_Exercise objective_:
Using the text on the Tampa, answer:
(a) Which two countries agreed to help with the UNHCR compromise?
(b) On what date was Justice Tony North's judgement handed down?
(c) Which governments was Sue Boyd reluctant to put the request to?

Australia first tried to send the Tampa and its rescued passengers back to Indonesia, but the plan was made public without even a preparatory phone call to Jakarta. Not surprisingly, Indonesia accused Canberra of megaphone diplomacy. In any case, there was no way that Rinnan could have sailed his freighter to Merak after arriving at Christmas Island. Rescuing the asylum seekers and continuing straight to Indonesia might have been an option, but setting out on a new voyage from a safe harbour was not. Even resupplied with food, water and medicines, the Tampa was neither equipped nor insured to make the journey with so many people on board.

The United Nations refugee agency, UNHCR, offered a compromise. If Canberra disembarked the asylum seekers and processed their claims in Australia then it would find countries willing to resettle anyone in need of protection as a refugee. (New Zealand and Norway agreed to help, and Britain and Canada were being consulted.) Australia rejected the offer.

Meanwhile human rights lawyers were preparing action in the Federal Court that could force the government to bring the asylum seekers ashore. In the first instance, Justice Tony North ordered the government to do just this, invoking the “ancient power of the Court… to protect people against detention without lawful authority.” The judgement was handed down on 11 September, hours before the attacks in New York and Washington. It was later overturned on appeal and never tested in the High Court. As with other details from the time, the litigation has largely slipped from view.

A week after the rescue, the headline in the Sunday Age read “Refugee Deal a Shambles.” In the Weekend Australian the previous day, Paul Kelly described the government’s handling of the Tampa as an “inept saga of crisis management” and expressed astonishment that John Howard went in “without any exit strategy.”

Yet the government was still exploring options and, Kelly noted, Australia’s diplomatic resources had been “fully mobilised.” Heads of missions around the region had been instructed to ask their host governments about the possibility of detaining and processing the asylum seekers on Australia’s behalf. This was the fix that became known as “the Pacific solution.”

At the time, Sue Boyd was high commissioner to Fiji, which was still working its way through the repercussions of a coup the previous year. In her recent memoir, Not Always Diplomatic, Boyd describes the government’s response to the Tampa as “an opportunistic and racist move” designed to win votes at the pending election. She says implementing the government’s directive caused her and her staff great distress. “I did not agree with the policy and was extremely reluctant to put the request to the poorer governments of Fiji, Tuvalu and Nauru,” she writes. “I also found the Pacific solution internationally embarrassing.”

Informal approaches were also made to Kiribati, Palau and even a recently traumatised East Timor, which had held its first-ever free elections under UN supervision on 30 August.

_Listed records_:
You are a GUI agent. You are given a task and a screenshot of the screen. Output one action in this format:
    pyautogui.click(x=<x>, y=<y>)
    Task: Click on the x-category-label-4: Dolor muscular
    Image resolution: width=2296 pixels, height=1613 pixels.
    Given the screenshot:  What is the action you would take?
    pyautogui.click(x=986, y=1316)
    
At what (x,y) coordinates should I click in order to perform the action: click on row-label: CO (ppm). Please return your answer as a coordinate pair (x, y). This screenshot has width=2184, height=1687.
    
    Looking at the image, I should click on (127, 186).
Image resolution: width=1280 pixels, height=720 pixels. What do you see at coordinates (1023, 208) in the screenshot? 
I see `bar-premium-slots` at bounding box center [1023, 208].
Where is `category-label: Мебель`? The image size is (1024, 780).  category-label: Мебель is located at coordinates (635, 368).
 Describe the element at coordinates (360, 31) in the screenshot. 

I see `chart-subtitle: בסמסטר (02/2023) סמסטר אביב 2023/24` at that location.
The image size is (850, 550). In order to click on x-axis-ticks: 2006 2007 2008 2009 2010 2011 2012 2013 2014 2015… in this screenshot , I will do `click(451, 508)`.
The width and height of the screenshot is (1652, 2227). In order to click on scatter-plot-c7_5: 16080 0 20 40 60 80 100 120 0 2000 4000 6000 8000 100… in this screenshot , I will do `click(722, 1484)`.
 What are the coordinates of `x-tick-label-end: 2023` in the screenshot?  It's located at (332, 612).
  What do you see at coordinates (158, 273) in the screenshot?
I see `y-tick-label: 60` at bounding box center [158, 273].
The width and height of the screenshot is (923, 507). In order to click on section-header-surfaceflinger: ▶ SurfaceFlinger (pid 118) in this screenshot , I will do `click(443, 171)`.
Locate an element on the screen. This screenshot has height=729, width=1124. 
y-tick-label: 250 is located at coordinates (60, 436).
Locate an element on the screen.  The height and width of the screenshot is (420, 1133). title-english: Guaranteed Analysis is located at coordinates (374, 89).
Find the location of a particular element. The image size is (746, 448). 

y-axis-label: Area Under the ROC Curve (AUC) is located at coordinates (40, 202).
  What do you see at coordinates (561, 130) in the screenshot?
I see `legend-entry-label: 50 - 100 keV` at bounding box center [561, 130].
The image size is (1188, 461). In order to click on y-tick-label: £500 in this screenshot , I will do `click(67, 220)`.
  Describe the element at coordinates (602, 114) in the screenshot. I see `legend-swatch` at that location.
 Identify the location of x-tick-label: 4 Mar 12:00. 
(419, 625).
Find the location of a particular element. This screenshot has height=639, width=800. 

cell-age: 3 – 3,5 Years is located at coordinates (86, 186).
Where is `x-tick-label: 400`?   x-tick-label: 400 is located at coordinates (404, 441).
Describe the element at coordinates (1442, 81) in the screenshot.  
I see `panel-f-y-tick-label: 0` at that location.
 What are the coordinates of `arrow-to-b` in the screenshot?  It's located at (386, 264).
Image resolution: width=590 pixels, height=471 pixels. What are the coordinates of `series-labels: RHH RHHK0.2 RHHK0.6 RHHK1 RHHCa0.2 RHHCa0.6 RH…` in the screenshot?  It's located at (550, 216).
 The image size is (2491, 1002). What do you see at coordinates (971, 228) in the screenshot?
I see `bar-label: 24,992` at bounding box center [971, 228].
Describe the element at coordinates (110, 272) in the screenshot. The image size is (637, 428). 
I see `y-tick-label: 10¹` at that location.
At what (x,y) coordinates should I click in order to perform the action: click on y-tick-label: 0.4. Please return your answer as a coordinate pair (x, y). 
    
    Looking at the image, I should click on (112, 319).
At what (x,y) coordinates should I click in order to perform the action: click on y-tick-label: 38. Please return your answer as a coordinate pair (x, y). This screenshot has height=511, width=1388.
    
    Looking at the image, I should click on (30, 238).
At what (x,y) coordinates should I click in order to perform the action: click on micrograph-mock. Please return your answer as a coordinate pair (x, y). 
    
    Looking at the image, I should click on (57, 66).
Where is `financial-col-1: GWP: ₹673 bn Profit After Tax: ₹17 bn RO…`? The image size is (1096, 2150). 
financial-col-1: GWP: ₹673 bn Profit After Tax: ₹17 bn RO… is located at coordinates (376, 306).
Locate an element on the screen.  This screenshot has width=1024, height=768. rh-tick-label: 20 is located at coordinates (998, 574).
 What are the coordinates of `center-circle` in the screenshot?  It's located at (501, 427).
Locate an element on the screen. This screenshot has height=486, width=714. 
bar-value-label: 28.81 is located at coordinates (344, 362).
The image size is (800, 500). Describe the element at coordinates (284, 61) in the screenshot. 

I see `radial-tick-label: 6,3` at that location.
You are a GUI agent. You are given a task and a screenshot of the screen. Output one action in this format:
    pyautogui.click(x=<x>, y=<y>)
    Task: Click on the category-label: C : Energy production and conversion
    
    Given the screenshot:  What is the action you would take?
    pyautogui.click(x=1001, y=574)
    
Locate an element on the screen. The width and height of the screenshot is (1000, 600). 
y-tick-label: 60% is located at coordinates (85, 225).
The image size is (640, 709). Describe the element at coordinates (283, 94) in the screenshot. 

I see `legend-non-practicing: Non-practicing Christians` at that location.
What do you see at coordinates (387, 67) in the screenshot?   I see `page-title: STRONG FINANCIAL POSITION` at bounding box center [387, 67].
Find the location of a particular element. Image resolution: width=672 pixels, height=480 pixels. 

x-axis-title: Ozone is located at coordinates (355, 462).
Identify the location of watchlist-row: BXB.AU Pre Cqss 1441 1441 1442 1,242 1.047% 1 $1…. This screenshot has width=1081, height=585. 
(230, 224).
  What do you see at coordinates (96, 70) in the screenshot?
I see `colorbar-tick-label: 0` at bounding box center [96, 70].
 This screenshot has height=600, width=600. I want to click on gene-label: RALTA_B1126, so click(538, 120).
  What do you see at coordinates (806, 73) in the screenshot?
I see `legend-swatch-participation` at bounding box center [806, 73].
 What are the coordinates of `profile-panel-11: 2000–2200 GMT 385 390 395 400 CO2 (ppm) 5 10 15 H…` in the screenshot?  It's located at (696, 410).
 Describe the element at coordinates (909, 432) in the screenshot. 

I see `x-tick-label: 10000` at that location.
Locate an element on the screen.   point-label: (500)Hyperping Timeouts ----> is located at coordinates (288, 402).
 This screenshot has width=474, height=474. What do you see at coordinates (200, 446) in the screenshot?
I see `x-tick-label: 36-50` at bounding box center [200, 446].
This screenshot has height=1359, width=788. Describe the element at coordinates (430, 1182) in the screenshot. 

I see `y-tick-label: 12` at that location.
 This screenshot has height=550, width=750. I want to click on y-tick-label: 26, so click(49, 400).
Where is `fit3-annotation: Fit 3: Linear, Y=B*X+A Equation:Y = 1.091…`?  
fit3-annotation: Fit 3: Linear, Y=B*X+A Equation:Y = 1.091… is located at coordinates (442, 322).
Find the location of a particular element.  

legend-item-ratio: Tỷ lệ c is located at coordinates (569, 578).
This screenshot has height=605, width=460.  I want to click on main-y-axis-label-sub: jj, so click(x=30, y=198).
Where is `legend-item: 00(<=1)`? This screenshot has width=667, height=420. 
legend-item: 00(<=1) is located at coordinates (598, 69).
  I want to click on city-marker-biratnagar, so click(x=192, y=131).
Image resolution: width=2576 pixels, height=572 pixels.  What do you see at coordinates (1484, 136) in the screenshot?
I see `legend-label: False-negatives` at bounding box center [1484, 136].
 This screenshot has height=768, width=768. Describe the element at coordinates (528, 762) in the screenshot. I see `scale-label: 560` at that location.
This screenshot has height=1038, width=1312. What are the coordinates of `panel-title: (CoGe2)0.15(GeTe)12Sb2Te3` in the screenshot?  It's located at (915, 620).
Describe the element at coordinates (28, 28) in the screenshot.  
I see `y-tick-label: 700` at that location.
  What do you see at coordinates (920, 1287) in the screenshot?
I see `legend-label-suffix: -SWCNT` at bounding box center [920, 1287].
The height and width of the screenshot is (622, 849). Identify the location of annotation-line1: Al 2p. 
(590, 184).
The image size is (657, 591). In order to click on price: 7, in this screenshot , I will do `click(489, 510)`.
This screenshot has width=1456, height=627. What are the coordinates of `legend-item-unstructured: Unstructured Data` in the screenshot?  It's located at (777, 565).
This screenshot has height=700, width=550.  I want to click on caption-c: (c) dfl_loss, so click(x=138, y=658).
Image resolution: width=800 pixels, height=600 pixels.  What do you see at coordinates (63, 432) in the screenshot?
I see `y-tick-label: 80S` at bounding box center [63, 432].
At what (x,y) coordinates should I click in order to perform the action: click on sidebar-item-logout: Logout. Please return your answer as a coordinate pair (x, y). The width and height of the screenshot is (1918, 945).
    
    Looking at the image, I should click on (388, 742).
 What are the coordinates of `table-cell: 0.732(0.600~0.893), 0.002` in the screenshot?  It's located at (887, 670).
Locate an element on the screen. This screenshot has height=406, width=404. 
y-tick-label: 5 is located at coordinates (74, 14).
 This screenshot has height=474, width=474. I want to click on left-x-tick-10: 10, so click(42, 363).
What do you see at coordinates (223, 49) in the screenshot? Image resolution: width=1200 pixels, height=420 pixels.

_Answer for the task_:
(a) New Zealand and Norway
(b) 11 September
(c) Fiji, Tuvalu and Nauru